---- Selection
The statue occupied half the width of the aisle of the temple built to house it. The geographer Strabo noted early in the 1st century BC that the statue gave "the impression that if Zeus arose and stood erect he would unroof the temple."[3] The Zeus was a chryselephantine sculpture, made with ivory and gold panels on a wooden substructure. No copy in marble or bronze has survived, though there are recognizable but only approximate versions on coins of nearby Elis and on Roman coins and engraved gems.[4]

The 2nd-century AD geographer and traveler Pausanias left a detailed description: the statue was crowned with a sculpted wreath of olive sprays and wore a gilded robe made from glass and carved with animals and lilies. Its right hand held a small chryselephantine statue of crowned Nike, goddess of victory; its left a scepter inlaid with many metals, supporting an eagle. The throne featured painted figures and wrought images and was decorated with gold, precious stones, ebony, and ivory.[5] Zeus' golden sandals rested upon a footstool decorated with an Amazonomachy in relief. The passage underneath the throne was restricted by painted screens.[6]

Pausanias also recounts that the statue was kept constantly coated with olive oil to counter the harmful effect on the ivory caused by the "marshiness" of the Altis grove. The floor in front of the image was paved with black tiles and surrounded by a raised rim of marble to contain the oil.[7] This reservoir acted as a reflecting pool which doubled the apparent height of the statue.[8]

According to the Roman historian Livy, the Roman general Aemilius Paullus (the victor over Macedon) saw the statue and "was moved to his soul, as if he had seen the god in person",[9] while the 1st-century AD Greek orator Dio Chrysostom declared that a single glimpse of the statue would make a man forget all his earthly troubles.[10]

Statue of Jupiter (Hermitage), marble and bronze (restored), following the type established by Phidias (Hermitage Museum, Saint Petersburg)
--------
---- Data extract
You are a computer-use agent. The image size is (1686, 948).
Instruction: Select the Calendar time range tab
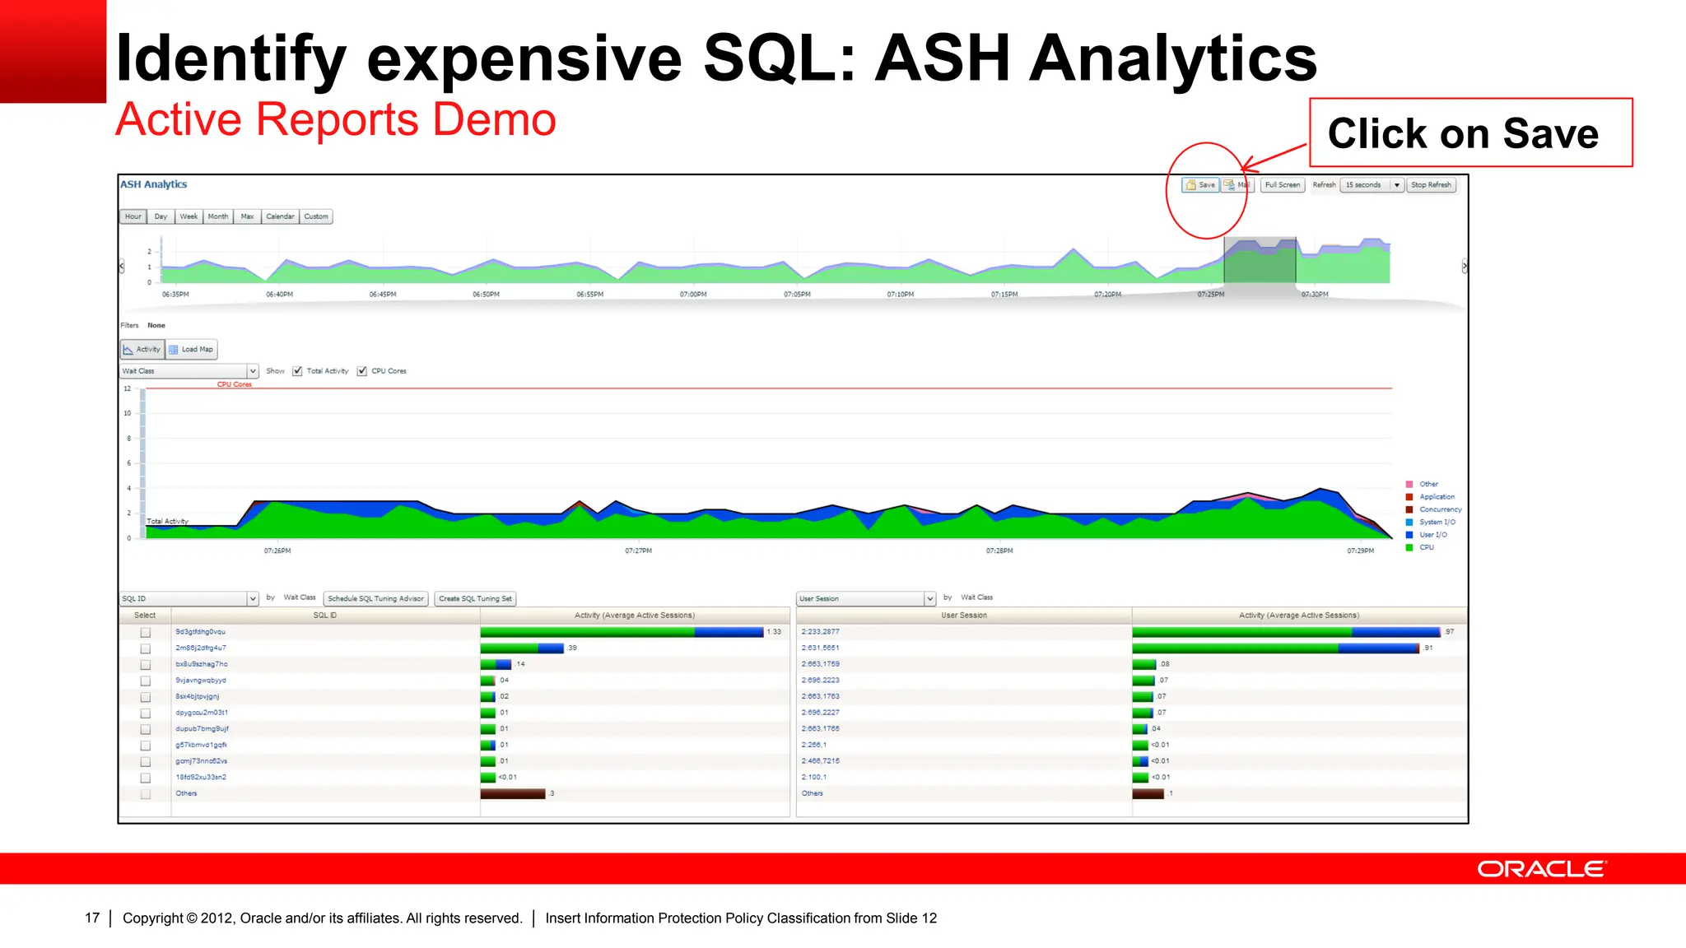tap(280, 217)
--------
=== To-do list ===
1 - Decide whether each statement agrees with the passage on the statue of Zeus. Answer yes or no for each, quoting the words from the passage that settle it.
(a) The statue's right hand held a scepter supporting an eagle.
(b) The floor in front of the image was paved with black tiles.
(c) A marble copy of the statue has survived.
2 - Answer these questions from the passage on the statue of Zeus.
(a) With what substance was the statue kept constantly coated?
(b) What was depicted in relief on the footstool?
(c) According to Livy, which Roman general was moved by the sight of the statue?
The material comes from a separate source.

=== Exercise results ===
1 -
(a) No: "its left a scepter inlaid with many metals, supporting an eagle."
(b) Yes: "The floor in front of the image was paved with black tiles"
(c) No: "No copy in marble or bronze has survived"

2 -
(a) Olive oil.
(b) An Amazonomachy.
(c) Aemilius Paullus.